萩原遼元赤旗特派員による共産党批判について

2、共産党の体質に対する批判

 この第5章の中で、萩原氏は、自分の具体的な経験にもとづいて共産党の体質を問題にしている。まずそれを見てみよう。まず「2、いわゆる反党分子について」の中には次のような記述が見られる。

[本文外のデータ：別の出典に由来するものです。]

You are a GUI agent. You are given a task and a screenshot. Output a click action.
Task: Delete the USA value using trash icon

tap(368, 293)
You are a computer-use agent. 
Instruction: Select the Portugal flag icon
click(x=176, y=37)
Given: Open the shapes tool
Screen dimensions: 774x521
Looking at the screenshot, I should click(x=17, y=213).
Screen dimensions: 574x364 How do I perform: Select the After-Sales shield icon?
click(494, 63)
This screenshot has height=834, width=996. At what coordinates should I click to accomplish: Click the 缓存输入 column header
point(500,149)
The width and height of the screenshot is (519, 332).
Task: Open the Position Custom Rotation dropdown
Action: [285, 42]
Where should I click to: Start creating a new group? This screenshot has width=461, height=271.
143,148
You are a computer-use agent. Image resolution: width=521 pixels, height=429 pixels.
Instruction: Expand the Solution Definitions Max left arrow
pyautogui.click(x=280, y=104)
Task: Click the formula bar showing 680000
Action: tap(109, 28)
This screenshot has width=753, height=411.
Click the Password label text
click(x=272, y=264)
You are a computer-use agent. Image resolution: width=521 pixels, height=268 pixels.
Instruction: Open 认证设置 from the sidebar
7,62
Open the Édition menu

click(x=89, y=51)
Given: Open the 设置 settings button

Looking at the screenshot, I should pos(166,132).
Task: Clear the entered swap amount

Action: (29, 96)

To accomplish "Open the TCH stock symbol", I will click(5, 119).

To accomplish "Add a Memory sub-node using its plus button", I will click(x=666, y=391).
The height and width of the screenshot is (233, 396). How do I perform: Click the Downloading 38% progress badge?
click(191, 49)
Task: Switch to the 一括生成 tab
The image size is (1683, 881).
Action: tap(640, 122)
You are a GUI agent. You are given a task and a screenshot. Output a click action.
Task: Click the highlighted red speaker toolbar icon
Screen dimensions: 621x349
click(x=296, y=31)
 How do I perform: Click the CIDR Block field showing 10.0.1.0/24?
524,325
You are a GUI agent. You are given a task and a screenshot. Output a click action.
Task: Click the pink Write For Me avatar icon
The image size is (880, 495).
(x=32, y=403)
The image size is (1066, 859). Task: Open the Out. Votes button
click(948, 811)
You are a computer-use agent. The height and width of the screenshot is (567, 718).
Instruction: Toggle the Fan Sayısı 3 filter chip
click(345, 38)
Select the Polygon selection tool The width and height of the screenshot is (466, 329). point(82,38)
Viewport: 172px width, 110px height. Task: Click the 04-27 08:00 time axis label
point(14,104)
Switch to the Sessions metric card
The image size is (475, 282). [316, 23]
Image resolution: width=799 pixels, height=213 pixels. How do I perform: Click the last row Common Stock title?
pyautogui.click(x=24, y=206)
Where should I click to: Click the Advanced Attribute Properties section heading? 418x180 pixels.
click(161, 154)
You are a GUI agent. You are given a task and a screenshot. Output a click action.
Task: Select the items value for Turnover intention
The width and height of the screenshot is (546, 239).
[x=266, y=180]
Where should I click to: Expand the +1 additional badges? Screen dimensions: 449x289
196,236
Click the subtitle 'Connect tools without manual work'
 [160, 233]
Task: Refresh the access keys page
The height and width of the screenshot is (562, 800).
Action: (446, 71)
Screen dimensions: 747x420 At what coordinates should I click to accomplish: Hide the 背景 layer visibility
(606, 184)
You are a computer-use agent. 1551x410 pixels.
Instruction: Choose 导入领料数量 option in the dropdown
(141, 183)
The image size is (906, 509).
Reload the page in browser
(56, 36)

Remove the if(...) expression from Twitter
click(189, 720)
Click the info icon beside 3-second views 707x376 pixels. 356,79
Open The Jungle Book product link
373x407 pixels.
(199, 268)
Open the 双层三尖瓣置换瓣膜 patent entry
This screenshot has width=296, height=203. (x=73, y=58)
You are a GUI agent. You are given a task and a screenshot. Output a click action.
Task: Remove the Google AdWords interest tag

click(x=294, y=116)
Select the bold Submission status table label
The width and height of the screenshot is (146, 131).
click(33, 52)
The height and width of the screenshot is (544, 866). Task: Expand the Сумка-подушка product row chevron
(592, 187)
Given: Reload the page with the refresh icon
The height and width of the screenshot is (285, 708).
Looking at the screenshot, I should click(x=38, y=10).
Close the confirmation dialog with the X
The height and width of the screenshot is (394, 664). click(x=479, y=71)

 関西でのことだが、ある党員の友人がこんな話をきかせてくれた。ある労働組合の事務所である。彼はこういった。
 「今年忘年会で萩原さんと一杯飲むんや」。
 それをきいた一人の男がいった。
 「萩原いうたら、あいつ、あれちゃうんか?」。
 あれとは反党分子とか党除名者をさしているのだ。
 また別の友人はこんな話をしてくれた。
 その友人の友人である党員が、私の本『朝鮮戦争』をもっていることを見とがめた党支部長はこういったという。
 「そういう本は読まないほうがいいよ。読んでも注意して読まないといけないよ」。
 私の本を読むと思想的に悪影響を受けることをその支部長は心配しているのである。
 党員の古い友人に久しぶりに道でばったり会っても、ぎこちない表情を浮かべたりする。私と話をしてもいいのか、握手してもいいのか、瞬間的に頭の中で判断がかけめぐっているような複雑な表情である。……
 この種の話はそれこそ枚挙にいとまがない。不愉快なことこのうえないが、これが現実である。そのときに感ずる党の偏狭さ、懐の狭さ、猜疑心の強さ。党から要注意人物と烙印をおされた者を村八分のように避けたり、おびえたり、敵視する風潮、理由もわからぬままに上からいわわれれば盲目的に従う党員の体質をあらためて実感した。(209頁)

 また、萩原氏は、彼が中心的に関わっている「北朝鮮帰国者の生命と人権を守る会」について『赤旗』が一面的で否定的な報道をしたことについても、次のように批判している。

こんなことをわざわざ「赤旗」を通じて全国に周知させる理由がどこにあるのか。私はただちに河邑編集局長に厳重に抗議し、同じ字数で「赤旗」に反論と名誉回復の一文を書かせるよう求めた。河邑は使いを寄こして、るる説明をさせて私の要求に応じられないといってきた。
 世間一般の人には理解できないことだろうが、日本共産党内にあって、「赤旗」で名指しでこう書かれたら「萩原は党とは無関係な人間」とうけとられる。そこから次々に飛躍して、萩原は党を離れた人間、反党分子、除名者というように広がっていく。……
 市民団体である私たちの会に1人や2人共産党に反感をもつ人間がいるとしても、それは世間ではよくあることだ。それにたいして過剰に反応し、会全体を敵視し、「赤旗」でわざわざ全国に周知させる日本共産党の雅量のなさは、無党派の人たちとのつきあいを重視するという方針にも反している。もう少し余裕のあるおおらかさをそなえねばふつうの市民との交流はむりだ。(212~214頁)

 以上のような記述は、多くの批判的党員が実感として理解できることだろう。中央に忠実であるかぎり、党は実に居心地のいい空間であるが、中央に対して批判的になったとたんに上級機関のみならず、周囲の党員の態度も一変するという経験は、少なからぬ党員ないし元党員は経験してきたはずである。このような体質が、スターリニズムの病弊であることは言うまでもない。